Facendo riferimento a questi numeri si capisce quindi in modo abbastanza chiaro perché si sia parlato a lungo di una cessione di Gonzalo Higuain, la cui stagione travagliata tra Milano e Londra ha complicato le strategie bianconere decise a luglio 2018 in occasione della maxi-operazione con il Milan che coinvolse anche Bonucci e Caldara. In quell’affare la Juve pareva aver trovato la chiave per liberarsi di un giocatore in quel momento ai margini del progetto e dall’ingaggio impegnativo. Ora la Juve invece si ritrova punto e a capo, con un calciatore che costa 32 milioni di euro annui tra stipendio lordo e ammortamenti: solo Ronaldo (86 milioni) ha un impatto maggiore sui conti. Al terzo posto di questa classifica dei costi troviamo il neo acquisto Matthijs de Ligt (26 milioni annui), seguito da Douglas Costa (22 milioni) e Paulo Dybala (18 milioni), di poco davanti a Bonucci (17 milioni). La cessione di Dybala, per ora bloccata ma molto discussa in questi giorni, può essere letta in questi termini: realizzando un’importante plusvalenza aumenterebbero i ricavi e al tempo stesso si abbasserebbero i costi della squadra. Due piccioni con una fava. Ma il sacrificio di Dybala sul mercato non basterebbe, soprattutto nell’ottica di uno scambio con Mauro Icardi (e relativo ingresso nella “classifica dei costi”) di cui si parla da mesi. Di fatto un altro big al posto di Dybala, plusvalenza legata all’argentino a parte, non diminuirebbe in modo significativo il rapporto costi/ricavi. Ecco quindi che se scambio sarà le partenze dovranno essere altre, e non basteranno quelle di giocatori ai margini del progetto tecnico come Pjaca (8 milioni di costo annuo per la Juve) e Perin (7 milioni). Un nuovo big realisticamente potrà arrivare solo se partiranno tanti giocatori oltre a un big: gli indiziati principali sono Mandzukic (11 milioni di costo annuo) e Khedira (7,5), ma bisognerà anche vedere a quali cifre la Juve saprà venderli. Uno dei nomi circolati in questi giorni per le cessioni è quello di Daniele Rugani: può essere ceduto a cifre interessanti generando plusvalenza, anche se alleggerirebbe di poco il costo della rosa, visti i suoi 5,7 milioni annui di costo sul bilancio 2020.

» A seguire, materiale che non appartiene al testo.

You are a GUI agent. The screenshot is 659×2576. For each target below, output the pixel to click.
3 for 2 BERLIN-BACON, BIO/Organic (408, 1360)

Uno sfoltimento della rosa pare inevitabile, sia per un discorso numerico, che per quello di peso a bilancio. Un altro parametro da considerare in effetti è anche quello dei posti della lista Champions che, ora come ora, richiederebbe a Maurizio Sarri decisioni molto difficili ed esclusioni eccellenti. La chiusura del mercato inglese limiterà il raggio di azione di Paratici e quindi suggerisce un paio scenari. Il primo è qualche scambio eccellente o la realizzazione di cessioni importanti a buone cifre che consentano una piccola rivoluzione in attacco. Il secondo è invece che tutto resti com’è con qualche cessione anche a cifre molto basse, o svincoli come successo con Fernando Llorente, con l’unico obiettivo di sfoltire la rosa e alleggerire quanto possibile il monte ingaggi e i costi.